What the exercise asks | Starting from the first line below, count the lines carrying the string "shared" and answer with the count by itself.

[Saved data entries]

= Beginning of Section =

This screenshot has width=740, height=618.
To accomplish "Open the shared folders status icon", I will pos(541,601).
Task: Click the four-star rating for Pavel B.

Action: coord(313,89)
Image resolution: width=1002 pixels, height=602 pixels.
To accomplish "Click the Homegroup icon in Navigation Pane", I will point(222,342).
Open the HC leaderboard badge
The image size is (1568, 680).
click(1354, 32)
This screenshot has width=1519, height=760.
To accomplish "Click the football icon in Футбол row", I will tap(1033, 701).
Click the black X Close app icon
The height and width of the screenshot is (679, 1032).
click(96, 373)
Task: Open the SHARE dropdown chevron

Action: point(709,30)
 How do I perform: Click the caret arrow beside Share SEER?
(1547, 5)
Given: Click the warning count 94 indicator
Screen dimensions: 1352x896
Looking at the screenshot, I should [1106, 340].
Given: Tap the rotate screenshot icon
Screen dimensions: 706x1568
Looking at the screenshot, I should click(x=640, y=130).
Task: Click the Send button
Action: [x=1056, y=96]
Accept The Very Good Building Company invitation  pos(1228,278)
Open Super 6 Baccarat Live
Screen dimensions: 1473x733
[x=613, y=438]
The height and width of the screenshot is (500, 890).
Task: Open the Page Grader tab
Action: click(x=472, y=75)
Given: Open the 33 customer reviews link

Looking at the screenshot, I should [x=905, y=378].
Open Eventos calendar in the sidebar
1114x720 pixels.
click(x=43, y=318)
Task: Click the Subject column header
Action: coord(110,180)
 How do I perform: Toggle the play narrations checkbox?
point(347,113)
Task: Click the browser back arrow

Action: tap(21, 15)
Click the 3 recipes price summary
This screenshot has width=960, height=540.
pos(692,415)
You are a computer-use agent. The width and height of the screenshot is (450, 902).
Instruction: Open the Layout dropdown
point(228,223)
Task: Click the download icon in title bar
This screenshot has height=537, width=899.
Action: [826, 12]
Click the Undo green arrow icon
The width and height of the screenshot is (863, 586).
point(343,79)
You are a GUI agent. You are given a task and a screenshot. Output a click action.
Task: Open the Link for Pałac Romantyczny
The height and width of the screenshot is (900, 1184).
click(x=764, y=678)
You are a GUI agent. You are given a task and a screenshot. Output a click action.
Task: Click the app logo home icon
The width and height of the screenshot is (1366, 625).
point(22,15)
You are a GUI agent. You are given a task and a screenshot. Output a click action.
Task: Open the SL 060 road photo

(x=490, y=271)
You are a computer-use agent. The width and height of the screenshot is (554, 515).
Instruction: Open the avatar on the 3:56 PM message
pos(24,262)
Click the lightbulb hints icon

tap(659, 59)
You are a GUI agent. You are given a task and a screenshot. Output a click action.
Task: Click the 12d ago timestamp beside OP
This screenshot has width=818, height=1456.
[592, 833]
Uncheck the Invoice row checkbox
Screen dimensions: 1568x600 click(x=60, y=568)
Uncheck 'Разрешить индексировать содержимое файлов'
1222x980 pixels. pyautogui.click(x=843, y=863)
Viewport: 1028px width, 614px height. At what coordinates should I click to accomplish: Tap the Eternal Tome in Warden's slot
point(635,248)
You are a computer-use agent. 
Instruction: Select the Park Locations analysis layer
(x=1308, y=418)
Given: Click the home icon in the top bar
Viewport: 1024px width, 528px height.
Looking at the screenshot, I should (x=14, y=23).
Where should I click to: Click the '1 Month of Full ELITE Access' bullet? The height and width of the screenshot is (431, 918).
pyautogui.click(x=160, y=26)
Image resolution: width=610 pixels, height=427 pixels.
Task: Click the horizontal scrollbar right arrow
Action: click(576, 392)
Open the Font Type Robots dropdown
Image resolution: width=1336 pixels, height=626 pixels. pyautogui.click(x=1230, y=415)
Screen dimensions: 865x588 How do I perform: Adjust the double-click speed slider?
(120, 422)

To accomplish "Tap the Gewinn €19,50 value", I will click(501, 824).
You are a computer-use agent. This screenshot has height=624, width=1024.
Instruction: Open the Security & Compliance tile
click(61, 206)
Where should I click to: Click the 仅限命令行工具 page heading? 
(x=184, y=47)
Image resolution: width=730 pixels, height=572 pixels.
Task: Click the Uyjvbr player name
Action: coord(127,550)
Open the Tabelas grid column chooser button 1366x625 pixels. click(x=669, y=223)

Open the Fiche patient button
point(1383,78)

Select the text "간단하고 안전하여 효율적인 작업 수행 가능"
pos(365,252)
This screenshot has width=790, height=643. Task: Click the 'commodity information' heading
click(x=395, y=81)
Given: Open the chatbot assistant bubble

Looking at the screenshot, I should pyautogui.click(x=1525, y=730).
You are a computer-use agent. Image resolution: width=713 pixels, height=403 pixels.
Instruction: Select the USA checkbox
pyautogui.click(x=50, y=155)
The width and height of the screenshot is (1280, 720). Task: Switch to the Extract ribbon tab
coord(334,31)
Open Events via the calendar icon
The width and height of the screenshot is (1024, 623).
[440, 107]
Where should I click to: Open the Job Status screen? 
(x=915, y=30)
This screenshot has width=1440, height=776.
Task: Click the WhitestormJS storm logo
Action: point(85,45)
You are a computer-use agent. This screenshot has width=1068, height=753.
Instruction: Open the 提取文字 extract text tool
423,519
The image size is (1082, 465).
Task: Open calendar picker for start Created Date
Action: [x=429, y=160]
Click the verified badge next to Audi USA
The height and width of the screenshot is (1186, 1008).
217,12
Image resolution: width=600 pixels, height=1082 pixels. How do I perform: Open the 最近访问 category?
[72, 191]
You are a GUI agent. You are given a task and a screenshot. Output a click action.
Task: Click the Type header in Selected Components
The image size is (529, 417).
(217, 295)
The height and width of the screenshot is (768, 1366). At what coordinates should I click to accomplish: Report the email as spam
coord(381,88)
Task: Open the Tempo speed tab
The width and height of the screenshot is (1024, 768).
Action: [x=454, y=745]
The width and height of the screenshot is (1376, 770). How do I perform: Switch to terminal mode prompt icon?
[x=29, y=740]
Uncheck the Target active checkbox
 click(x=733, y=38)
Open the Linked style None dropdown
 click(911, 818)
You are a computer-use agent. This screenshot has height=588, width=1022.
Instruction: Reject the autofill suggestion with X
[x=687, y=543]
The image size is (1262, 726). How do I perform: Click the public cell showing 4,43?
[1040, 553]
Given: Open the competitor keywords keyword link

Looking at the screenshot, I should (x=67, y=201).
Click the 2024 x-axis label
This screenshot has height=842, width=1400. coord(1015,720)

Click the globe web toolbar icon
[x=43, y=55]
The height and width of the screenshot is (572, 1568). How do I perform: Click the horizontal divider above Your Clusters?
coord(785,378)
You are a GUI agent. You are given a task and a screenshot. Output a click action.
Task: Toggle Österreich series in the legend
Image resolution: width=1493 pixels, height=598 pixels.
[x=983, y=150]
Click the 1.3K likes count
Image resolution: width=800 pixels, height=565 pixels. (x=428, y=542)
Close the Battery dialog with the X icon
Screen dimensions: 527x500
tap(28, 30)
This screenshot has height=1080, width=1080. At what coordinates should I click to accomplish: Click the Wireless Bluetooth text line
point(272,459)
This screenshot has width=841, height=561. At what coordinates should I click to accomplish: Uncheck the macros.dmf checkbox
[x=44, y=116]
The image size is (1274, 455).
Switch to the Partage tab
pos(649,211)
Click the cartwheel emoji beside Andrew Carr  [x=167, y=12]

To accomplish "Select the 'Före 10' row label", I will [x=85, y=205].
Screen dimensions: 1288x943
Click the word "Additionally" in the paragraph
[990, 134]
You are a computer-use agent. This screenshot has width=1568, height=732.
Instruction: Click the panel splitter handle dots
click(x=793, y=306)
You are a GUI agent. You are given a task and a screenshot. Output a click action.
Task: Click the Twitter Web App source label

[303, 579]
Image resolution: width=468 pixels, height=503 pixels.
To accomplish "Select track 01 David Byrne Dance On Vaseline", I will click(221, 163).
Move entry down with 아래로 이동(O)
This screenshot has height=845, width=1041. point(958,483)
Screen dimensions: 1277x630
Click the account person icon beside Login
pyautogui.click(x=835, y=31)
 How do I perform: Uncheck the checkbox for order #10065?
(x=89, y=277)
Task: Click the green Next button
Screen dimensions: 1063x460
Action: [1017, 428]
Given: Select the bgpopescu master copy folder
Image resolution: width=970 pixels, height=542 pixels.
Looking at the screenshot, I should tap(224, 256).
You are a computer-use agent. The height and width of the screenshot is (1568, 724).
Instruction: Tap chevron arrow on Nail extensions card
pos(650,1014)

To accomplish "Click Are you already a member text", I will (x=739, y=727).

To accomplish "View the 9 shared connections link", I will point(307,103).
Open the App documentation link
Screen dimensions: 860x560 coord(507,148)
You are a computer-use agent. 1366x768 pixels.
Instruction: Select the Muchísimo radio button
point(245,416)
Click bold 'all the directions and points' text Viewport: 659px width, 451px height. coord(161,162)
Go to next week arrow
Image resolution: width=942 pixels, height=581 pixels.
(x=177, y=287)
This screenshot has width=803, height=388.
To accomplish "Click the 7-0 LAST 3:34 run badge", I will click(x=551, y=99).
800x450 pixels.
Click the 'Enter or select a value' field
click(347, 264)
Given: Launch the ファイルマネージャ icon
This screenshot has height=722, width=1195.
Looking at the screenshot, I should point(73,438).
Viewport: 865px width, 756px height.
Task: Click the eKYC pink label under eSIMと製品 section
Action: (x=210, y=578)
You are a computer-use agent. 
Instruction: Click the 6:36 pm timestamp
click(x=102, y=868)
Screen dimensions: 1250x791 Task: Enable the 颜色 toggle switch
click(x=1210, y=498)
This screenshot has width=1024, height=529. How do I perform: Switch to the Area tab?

= End of Section =

Written reply | 2